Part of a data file
########################################

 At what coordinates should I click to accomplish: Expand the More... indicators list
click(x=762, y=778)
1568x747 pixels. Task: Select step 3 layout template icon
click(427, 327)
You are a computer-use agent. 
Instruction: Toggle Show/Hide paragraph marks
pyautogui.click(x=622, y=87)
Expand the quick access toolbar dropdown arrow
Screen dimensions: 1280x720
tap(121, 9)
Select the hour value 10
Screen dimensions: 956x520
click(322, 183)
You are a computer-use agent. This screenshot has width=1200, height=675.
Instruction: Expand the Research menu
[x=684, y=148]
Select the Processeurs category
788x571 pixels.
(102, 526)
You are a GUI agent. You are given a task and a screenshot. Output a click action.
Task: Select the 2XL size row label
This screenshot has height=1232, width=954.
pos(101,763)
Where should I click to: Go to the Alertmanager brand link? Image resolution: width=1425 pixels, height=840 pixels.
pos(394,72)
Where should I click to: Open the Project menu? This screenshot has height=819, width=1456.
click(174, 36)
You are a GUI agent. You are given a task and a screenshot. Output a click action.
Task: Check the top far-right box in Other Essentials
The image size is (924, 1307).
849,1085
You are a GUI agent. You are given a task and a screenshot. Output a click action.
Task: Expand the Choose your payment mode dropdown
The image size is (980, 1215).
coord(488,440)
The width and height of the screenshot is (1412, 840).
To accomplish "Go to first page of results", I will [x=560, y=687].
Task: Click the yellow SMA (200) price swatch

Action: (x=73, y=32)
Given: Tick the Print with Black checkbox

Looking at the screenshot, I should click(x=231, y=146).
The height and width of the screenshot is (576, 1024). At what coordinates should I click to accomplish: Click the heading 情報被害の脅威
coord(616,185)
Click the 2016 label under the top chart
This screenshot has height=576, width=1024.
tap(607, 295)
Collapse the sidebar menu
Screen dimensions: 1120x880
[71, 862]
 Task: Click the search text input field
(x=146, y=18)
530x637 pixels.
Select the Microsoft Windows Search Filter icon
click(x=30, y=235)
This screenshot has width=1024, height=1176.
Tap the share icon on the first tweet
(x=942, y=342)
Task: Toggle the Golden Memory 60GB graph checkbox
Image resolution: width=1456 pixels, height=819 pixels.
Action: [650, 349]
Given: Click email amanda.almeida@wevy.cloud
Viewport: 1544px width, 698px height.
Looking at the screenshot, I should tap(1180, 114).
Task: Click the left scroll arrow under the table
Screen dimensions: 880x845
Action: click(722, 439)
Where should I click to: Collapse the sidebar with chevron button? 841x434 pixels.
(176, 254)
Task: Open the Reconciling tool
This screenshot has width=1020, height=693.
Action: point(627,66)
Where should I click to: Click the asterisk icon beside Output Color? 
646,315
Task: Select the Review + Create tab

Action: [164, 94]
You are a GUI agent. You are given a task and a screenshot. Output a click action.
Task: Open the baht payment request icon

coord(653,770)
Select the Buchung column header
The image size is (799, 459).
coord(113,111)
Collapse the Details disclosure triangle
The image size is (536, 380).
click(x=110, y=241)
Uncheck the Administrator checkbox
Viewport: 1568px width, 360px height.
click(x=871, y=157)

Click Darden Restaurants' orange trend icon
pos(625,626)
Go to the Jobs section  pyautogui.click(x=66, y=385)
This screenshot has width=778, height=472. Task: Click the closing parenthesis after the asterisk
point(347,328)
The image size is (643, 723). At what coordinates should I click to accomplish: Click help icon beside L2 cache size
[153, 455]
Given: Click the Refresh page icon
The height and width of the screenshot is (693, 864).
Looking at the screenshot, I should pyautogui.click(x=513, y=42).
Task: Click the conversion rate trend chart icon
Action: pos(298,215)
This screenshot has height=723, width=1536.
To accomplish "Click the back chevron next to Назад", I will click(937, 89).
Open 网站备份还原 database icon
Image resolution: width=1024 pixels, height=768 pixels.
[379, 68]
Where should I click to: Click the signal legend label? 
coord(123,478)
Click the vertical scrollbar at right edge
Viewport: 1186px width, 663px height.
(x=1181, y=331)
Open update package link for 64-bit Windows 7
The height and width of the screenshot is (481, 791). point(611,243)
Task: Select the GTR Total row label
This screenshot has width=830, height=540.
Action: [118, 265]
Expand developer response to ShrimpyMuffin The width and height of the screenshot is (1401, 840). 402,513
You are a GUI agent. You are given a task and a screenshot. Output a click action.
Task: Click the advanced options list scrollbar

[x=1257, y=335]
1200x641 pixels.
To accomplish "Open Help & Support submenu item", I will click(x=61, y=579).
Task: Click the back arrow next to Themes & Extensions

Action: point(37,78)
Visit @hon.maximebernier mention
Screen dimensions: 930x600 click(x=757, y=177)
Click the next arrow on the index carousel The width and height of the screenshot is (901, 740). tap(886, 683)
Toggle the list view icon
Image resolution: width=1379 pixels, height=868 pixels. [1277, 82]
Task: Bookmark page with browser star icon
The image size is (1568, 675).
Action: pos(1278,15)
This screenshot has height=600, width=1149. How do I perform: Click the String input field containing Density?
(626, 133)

########################################

**WHAT TO PRODUCE**
Swap "GUI agent" for "screen agent" throughout the records and write the lines out again, leaving everything else unchanged.

**RESPONSE BELOW**
 At what coordinates should I click to accomplish: Expand the More... indicators list
click(x=762, y=778)
1568x747 pixels. Task: Select step 3 layout template icon
click(427, 327)
You are a computer-use agent. 
Instruction: Toggle Show/Hide paragraph marks
pyautogui.click(x=622, y=87)
Expand the quick access toolbar dropdown arrow
Screen dimensions: 1280x720
tap(121, 9)
Select the hour value 10
Screen dimensions: 956x520
click(322, 183)
You are a computer-use agent. This screenshot has width=1200, height=675.
Instruction: Expand the Research menu
[x=684, y=148]
Select the Processeurs category
788x571 pixels.
(102, 526)
You are a screen agent. You are given a task and a screenshot. Output a click action.
Task: Select the 2XL size row label
This screenshot has height=1232, width=954.
pos(101,763)
Where should I click to: Go to the Alertmanager brand link? Image resolution: width=1425 pixels, height=840 pixels.
pos(394,72)
Where should I click to: Open the Project menu? This screenshot has height=819, width=1456.
click(174, 36)
You are a screen agent. You are given a task and a screenshot. Output a click action.
Task: Check the top far-right box in Other Essentials
The image size is (924, 1307).
849,1085
You are a screen agent. You are given a task and a screenshot. Output a click action.
Task: Expand the Choose your payment mode dropdown
The image size is (980, 1215).
coord(488,440)
The width and height of the screenshot is (1412, 840).
To accomplish "Go to first page of results", I will [x=560, y=687].
Task: Click the yellow SMA (200) price swatch

Action: (x=73, y=32)
Given: Tick the Print with Black checkbox

Looking at the screenshot, I should click(x=231, y=146).
The height and width of the screenshot is (576, 1024). At what coordinates should I click to accomplish: Click the heading 情報被害の脅威
coord(616,185)
Click the 2016 label under the top chart
This screenshot has height=576, width=1024.
tap(607, 295)
Collapse the sidebar menu
Screen dimensions: 1120x880
[71, 862]
 Task: Click the search text input field
(x=146, y=18)
530x637 pixels.
Select the Microsoft Windows Search Filter icon
click(x=30, y=235)
This screenshot has width=1024, height=1176.
Tap the share icon on the first tweet
(x=942, y=342)
Task: Toggle the Golden Memory 60GB graph checkbox
Image resolution: width=1456 pixels, height=819 pixels.
Action: [650, 349]
Given: Click email amanda.almeida@wevy.cloud
Viewport: 1544px width, 698px height.
Looking at the screenshot, I should tap(1180, 114).
Task: Click the left scroll arrow under the table
Screen dimensions: 880x845
Action: click(722, 439)
Where should I click to: Collapse the sidebar with chevron button? 841x434 pixels.
(176, 254)
Task: Open the Reconciling tool
This screenshot has width=1020, height=693.
Action: point(627,66)
Where should I click to: Click the asterisk icon beside Output Color? 
646,315
Task: Select the Review + Create tab

Action: [164, 94]
You are a screen agent. You are given a task and a screenshot. Output a click action.
Task: Open the baht payment request icon

coord(653,770)
Select the Buchung column header
The image size is (799, 459).
coord(113,111)
Collapse the Details disclosure triangle
The image size is (536, 380).
click(x=110, y=241)
Uncheck the Administrator checkbox
Viewport: 1568px width, 360px height.
click(x=871, y=157)

Click Darden Restaurants' orange trend icon
pos(625,626)
Go to the Jobs section  pyautogui.click(x=66, y=385)
This screenshot has width=778, height=472. Task: Click the closing parenthesis after the asterisk
point(347,328)
The image size is (643, 723). At what coordinates should I click to accomplish: Click help icon beside L2 cache size
[153, 455]
Given: Click the Refresh page icon
The height and width of the screenshot is (693, 864).
Looking at the screenshot, I should pyautogui.click(x=513, y=42).
Task: Click the conversion rate trend chart icon
Action: pos(298,215)
This screenshot has height=723, width=1536.
To accomplish "Click the back chevron next to Назад", I will click(937, 89).
Open 网站备份还原 database icon
Image resolution: width=1024 pixels, height=768 pixels.
[379, 68]
Where should I click to: Click the signal legend label? 
coord(123,478)
Click the vertical scrollbar at right edge
Viewport: 1186px width, 663px height.
(x=1181, y=331)
Open update package link for 64-bit Windows 7
The height and width of the screenshot is (481, 791). point(611,243)
Task: Select the GTR Total row label
This screenshot has width=830, height=540.
Action: [118, 265]
Expand developer response to ShrimpyMuffin The width and height of the screenshot is (1401, 840). 402,513
You are a screen agent. You are given a task and a screenshot. Output a click action.
Task: Click the advanced options list scrollbar

[x=1257, y=335]
1200x641 pixels.
To accomplish "Open Help & Support submenu item", I will click(x=61, y=579).
Task: Click the back arrow next to Themes & Extensions

Action: point(37,78)
Visit @hon.maximebernier mention
Screen dimensions: 930x600 click(x=757, y=177)
Click the next arrow on the index carousel The width and height of the screenshot is (901, 740). tap(886, 683)
Toggle the list view icon
Image resolution: width=1379 pixels, height=868 pixels. [1277, 82]
Task: Bookmark page with browser star icon
The image size is (1568, 675).
Action: pos(1278,15)
This screenshot has height=600, width=1149. How do I perform: Click the String input field containing Density?
(626, 133)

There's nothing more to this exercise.